Book Club Associates

“Don’t take it from me. Just read the first three pages and you’ll be hooked . . . a series that could easily become as legendary as Donaldson’s.”


“They’ve been able to take a familiar theme and give it a new life and depth . . . have managed to make it seem like no one has ever written this type of story before . . . a tantalyzing opening volume to what promises to be an exciting sequence of books . . . well worth reading, and what’s better is that you know there’s more of the same still to come.”

–Richard Marcus, Blogcritics.org (see the interview here)

“Classic portal fantasy” –Guardian

“If you loved Narnia as a kid but feel too grown up to be reading about talking animals, this could be your perfect book. This so far brilliant dual-world trilogy starts with an unconventional bang . . . If you enjoy a good fantasy adventure and want a bit of escapism this summer then this will not disappoint.”
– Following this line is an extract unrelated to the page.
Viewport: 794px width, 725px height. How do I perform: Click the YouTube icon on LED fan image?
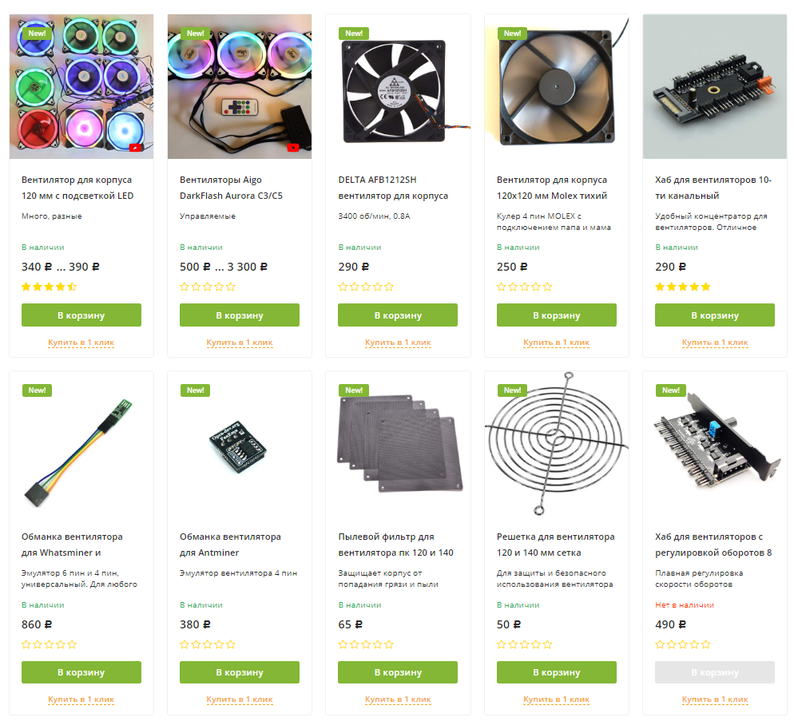pyautogui.click(x=136, y=148)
Waterstone’s Booksellers’ Reviews

“This hefty debut from the late Gordon (1944-2005) and his son-in-law Scott launches a sprawling fantasy trilogy with touches of effective horror. After a lengthy setup, timid bank manager Steven Taylor, athletic history teacher Mark Jenkins and law student Hannah Sorenson fall through a magical tapestry into a politically complex world under the dominion of body-hopping demonic sorcerer Nerak. Several independent subplots and an unwieldy supporting cast slowly draw together as Steven discovers his budding magical powers, Mark finds romance with a fierce resistance fighter and Hannah seeks a way home. Though somewhat unfocused in their plotting and often rehashing standard fantasy elements, Scott and Gordon keep the story moving entertainingly to the end, less a conclusion than a pause before the simultaneously released sequel.”

Publishers Weekly

“This series opener combines old-fashioned action-adventure with epic fantasy, creating a world that resonates with echoes of Earth’s history yet displays its own unique properties. Villains abound, from soul-draining demons to twisted, soulless men, in a bold first novel that deserves a wide readership from fans of classic as well as cross-over fantasy. Highly recommended for all fantasy collections.”
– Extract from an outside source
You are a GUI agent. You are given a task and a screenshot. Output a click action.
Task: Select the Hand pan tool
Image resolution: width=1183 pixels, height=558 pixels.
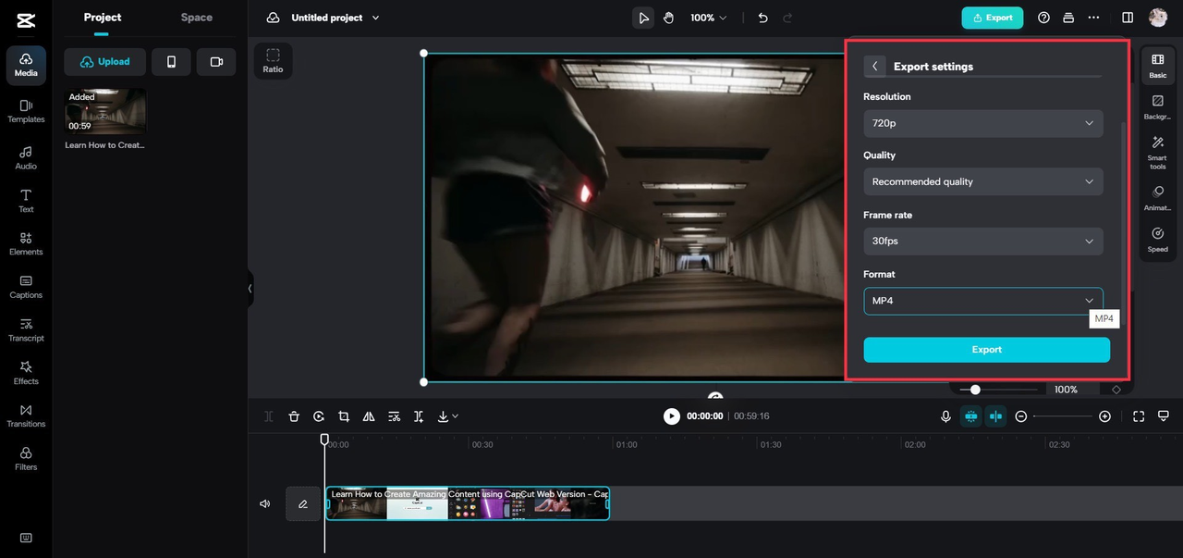click(x=669, y=18)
Library Journal, December 2008

“This is an excellent fantasy novel. The world of Eldarn is thoughtfully realised and the enemy is terrifying! The characters are believable, particularly Steven and Mark, thrown into a situation totally outside thier previous experience. Dive in and enjoy!”

Waterstone’s Booksellers

“Do you enjoy fantasy? If so ,read on. A great story tripping between two different worlds. A monstrous villain to boot. Brilliant start to a new trilogy.”

Waterstone’s Booksellers

Lessek’s Key

“It is the work of imaginative and gifted storytellers.”


The authors return with another episode of this classic portal adventure. With unforgettable characters and a plot twisting like a hurricane, the book sucks you through your imagination’s own portal.

Book Club Associates

“Intelligent fantasy.”


“Scott continues the fantasy trilogy, created from the notes he and his late father-in-law Gordon wrote when they plotted the series. In this grand-scale installment, bank manager Steven Taylor races across the United States to retrieve the magical Lessek’s Key and help his friend Mark Jenkins, who is trapped in the fantasy world Eldarn. Nerak, demonic sorcerer-prince of Eldarn, leaves a trail of horror across modern-day Colorado as Mark and his companions travel to the home of the murdered Larion Senate and the magical table opened by the key, while Steven’s girlfriend, Hannah Sorenson, struggles through a forest of ghosts and mysterious visions and attempts to infiltrate Nerak’s palace. The story moves along briskly, though Mark’s sudden racial sensitivity and expert archer Garec’s crisis of conscience are jarring diversions. Much is left dangling to await the concluding volume, due out in March.”

Publishers Weekly


The Larion Senators

“Full of well fleshed-out characters and set in the magnificently realised, magical world of Eldarn, this is one of the best fantasy series of the past ten years.”

Book Club Associates

“It not only lives up to the expectations for a finale, it exceeds them by a long shot . . . With The Larion Senators about to be released not only will that journey have been completed successfully, it will be done in spectacular fashion.”